• REQUIRED WORK: Pull every line containing "process" out of the listing below.

• EXTRACTED MATERIAL:
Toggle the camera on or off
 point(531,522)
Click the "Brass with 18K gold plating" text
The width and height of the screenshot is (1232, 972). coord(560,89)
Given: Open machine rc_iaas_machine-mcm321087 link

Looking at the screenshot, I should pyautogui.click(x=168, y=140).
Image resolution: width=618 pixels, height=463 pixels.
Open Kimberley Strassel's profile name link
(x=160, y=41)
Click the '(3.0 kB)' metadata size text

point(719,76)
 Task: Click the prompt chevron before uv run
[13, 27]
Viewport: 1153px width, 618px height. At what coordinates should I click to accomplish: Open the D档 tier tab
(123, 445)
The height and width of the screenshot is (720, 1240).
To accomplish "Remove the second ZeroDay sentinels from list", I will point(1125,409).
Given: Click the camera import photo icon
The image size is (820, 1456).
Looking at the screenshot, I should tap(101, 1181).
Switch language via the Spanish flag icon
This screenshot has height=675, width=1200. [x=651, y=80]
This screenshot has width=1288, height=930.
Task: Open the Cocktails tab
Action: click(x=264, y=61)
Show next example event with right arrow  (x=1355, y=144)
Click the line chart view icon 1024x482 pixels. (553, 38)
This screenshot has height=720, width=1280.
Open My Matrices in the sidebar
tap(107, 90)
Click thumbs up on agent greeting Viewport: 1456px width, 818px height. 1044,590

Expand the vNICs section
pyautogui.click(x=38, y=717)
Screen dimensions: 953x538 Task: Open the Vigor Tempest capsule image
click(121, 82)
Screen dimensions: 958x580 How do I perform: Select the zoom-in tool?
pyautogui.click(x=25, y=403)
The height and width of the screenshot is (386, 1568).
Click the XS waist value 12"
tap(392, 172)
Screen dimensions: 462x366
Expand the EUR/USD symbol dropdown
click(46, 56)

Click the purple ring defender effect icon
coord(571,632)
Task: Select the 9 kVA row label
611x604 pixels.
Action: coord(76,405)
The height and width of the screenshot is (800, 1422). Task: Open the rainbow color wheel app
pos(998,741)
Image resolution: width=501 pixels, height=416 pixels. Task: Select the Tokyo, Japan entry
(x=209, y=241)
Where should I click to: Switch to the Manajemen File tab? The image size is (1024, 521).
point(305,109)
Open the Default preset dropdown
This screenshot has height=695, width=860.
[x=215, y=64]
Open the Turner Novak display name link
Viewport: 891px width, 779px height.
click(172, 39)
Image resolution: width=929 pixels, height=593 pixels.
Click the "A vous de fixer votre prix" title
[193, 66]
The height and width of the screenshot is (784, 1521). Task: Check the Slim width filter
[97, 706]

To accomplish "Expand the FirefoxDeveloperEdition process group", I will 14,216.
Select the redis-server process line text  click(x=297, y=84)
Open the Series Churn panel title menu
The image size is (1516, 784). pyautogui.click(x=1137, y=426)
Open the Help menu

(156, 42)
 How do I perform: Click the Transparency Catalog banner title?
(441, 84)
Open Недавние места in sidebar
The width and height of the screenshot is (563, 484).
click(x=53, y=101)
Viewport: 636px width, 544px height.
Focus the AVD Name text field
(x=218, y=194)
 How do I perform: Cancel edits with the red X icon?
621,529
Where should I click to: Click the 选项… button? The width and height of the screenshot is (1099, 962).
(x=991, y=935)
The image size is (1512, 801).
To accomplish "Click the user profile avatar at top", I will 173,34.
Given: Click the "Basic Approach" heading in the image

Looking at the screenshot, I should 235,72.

• SOLUTION TO THIS TASK:
To accomplish "Expand the FirefoxDeveloperEdition process group", I will 14,216.
Select the redis-server process line text  click(x=297, y=84)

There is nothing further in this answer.